Posted by: TheReviewer on: March 27, 2012
Each card of the Minoan Tarot is based upon an original work of the painters, sculptors, jewelers and potters who lived thousands of years ago. Unlike their contemporaries in Egypt or Babylonia, the Bronze Age people of Crete did not exalt kingship, war nor death, nor conceive of a vast distance between Gods and humanity. Instead these people celebrated the presence of the Goddess, the beauty of the natural world, and their own sexuality and creativity. The Minoan Tarot describes a lively, peaceful, sacred, and technologically advanced society, that is no fantasy but is part of our true history.
The following images were chosen to highlight three different forms of Minoan art that have been used as inspiration: faience, engraved gem, and fresco.

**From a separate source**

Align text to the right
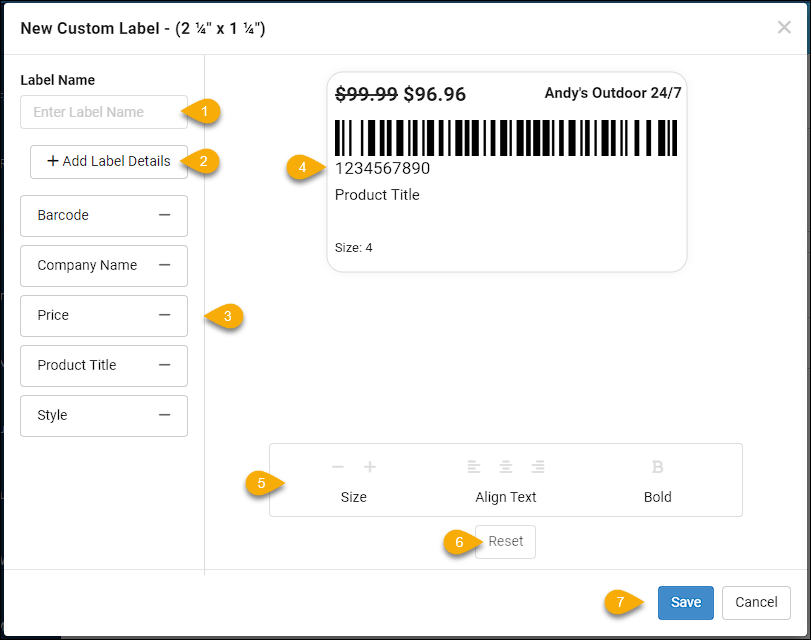811x640 pixels. pyautogui.click(x=538, y=466)
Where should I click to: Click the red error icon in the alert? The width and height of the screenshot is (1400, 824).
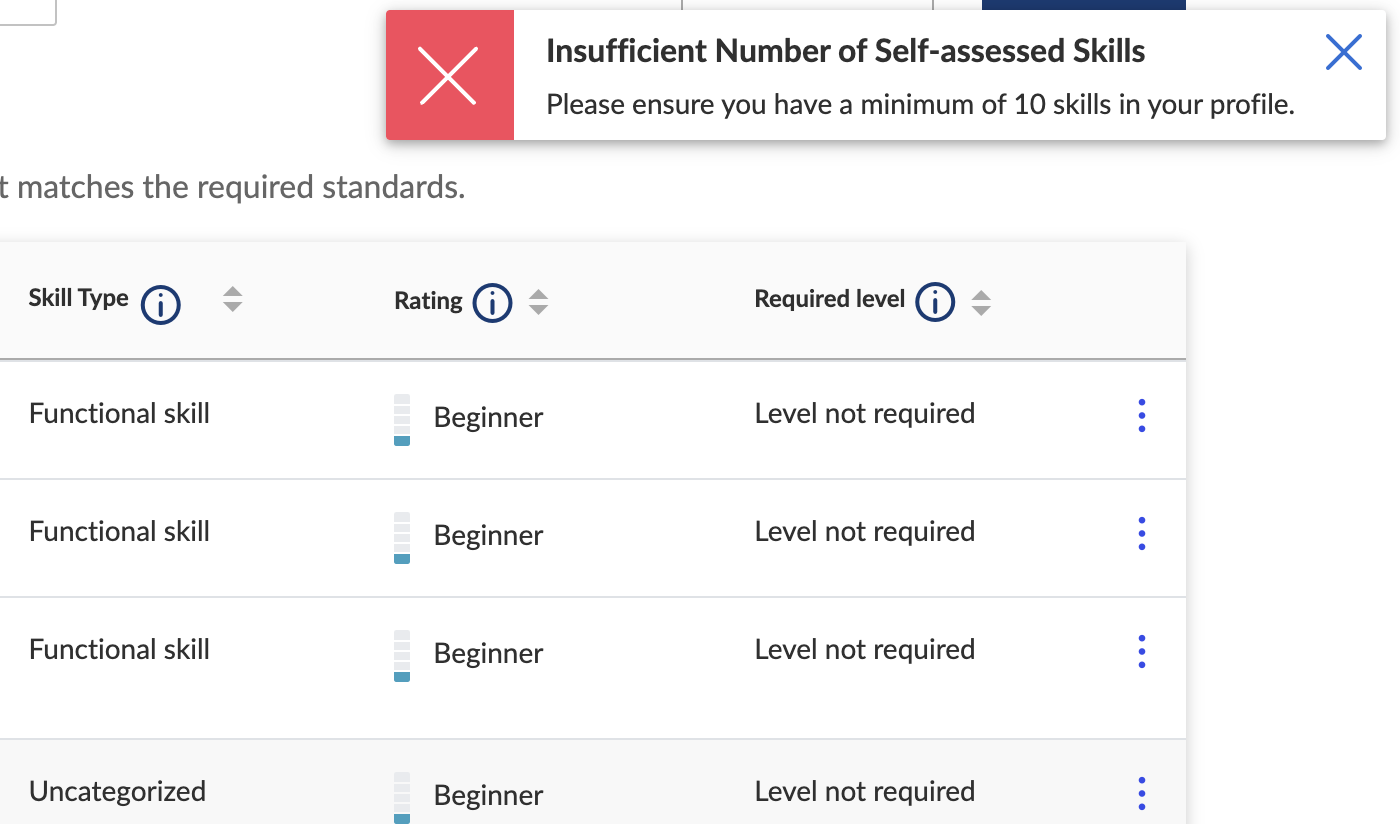(x=449, y=76)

The source of this image may be the most familiar Minoan artifact, the Snake Goddess figurine from New Palace Period Knossos. The figurine is about fifteen inches tall and made of faience, baked clay mixed with ground quartz and other minerals. The Oracle brandishes brightly colored, likely poisonous snakes, recalling the ancient seers throughout the Near East who trained their bodies to tolerate snakebite, and transmute the toxin into powerful visions. Her outlined eyes stare at the invisible, her cupped ears listen to the language of the snakes, and her lips part to speak. A cat sits on her head, watchful and grounded, the guardian of her unusual powers of perception.
The Oracle serves those whose questions cannot be answered any other way. Every petition is accorded equal dignity. Her process is respected. Truth or myth, she speaks what she sees without shame, judgment or mercy.

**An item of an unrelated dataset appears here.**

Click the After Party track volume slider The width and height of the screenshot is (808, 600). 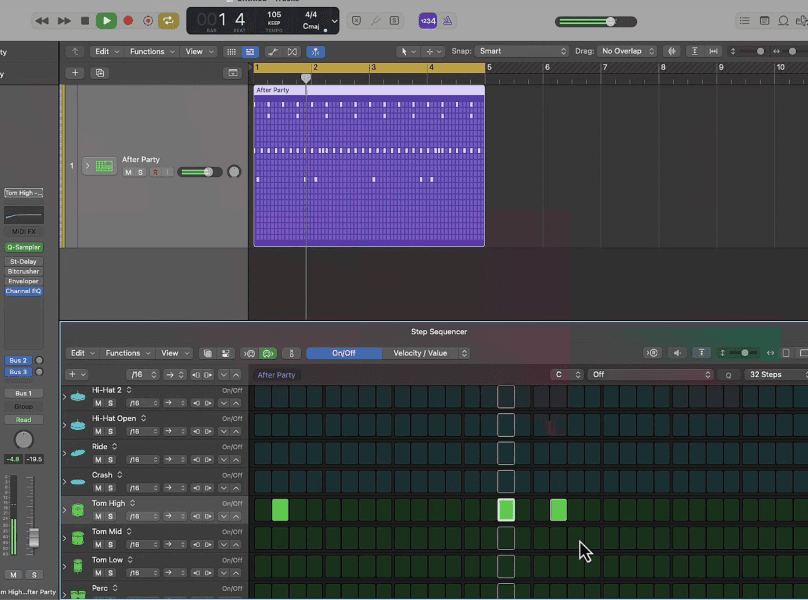[x=200, y=172]
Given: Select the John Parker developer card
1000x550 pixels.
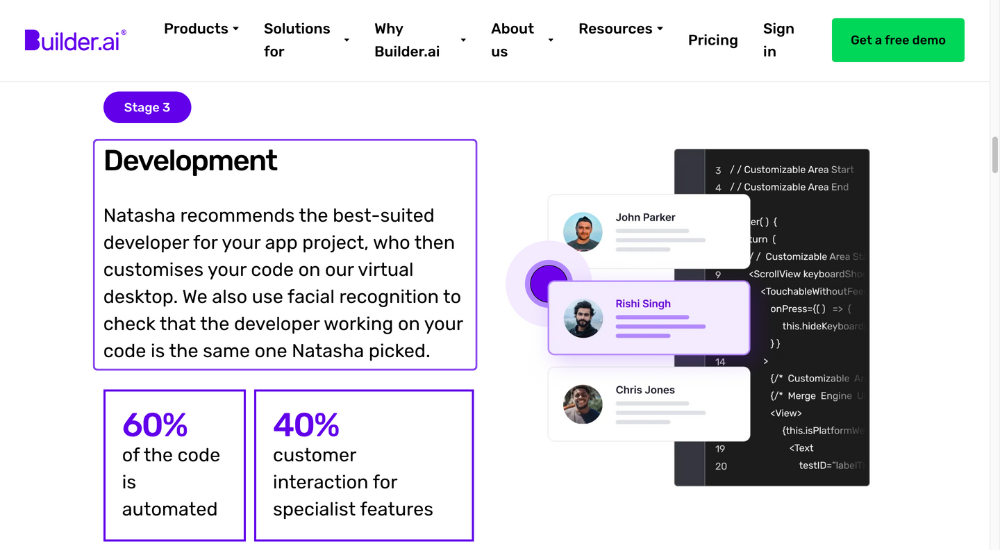Looking at the screenshot, I should pos(649,232).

In this engraved gem seal from Knossos in the Old Palace Period, two acrobats standing on their hands mirror each other, creating a composition of symmetry and grace. Their maneuver is a physical practice, but it is spiritual as well, as shown by the sacred lilies that crown and surround the men. The Minoans valued both joyful physicality and deep religious feeling, and sought this balance in their daily lives.
In this image of Balance, effort is made to match strength to strength to create equilibrium. Adding weight to one side would collapse both, as would a moment of weakness or inattention from either of the acrobats. Body and mind must be balanced within each individual to maintain this awareness, and each must be as cognizant of the other as he is of himself. In Balance, no one thing is of greater worth than the dynamic process of creating harmony and stability among two.
The suit corresponding with the element of air is the living realm of the Sky. The Minoans had no known numerology, so a classical assignment of qualities to numbers has been used. There are no symbols to be counted in the images, nor is the number of figures an indication of the card’s designation; the Minoan source works were not adulterated to provide this. The images are assigned to the cards by the correspondence of their energies alone. The key concept for Three is Creativity, and the Sky Three card shows a pair of swallows swooping and dancing on a New Palace Period fresco.
The painting celebrates spring in all its glory: the mating season, the quickening of the light, and the impulse toward new life. The swallow is the ultimate harbinger of the beautiful, vital season with its swift, spiraling, and elegant flight. Swallows mate for life and return to the same nest year after year. Their return en masse to their nesting sites was as moving an event in ancient times as it is today. In later myth, this passionate bird was associated with Aphrodite, the Greek Goddess of Love. In Egyptian and Sumerian mythology, cultures contemporary with the Minoan, swallows represented the ancient mothers of creation.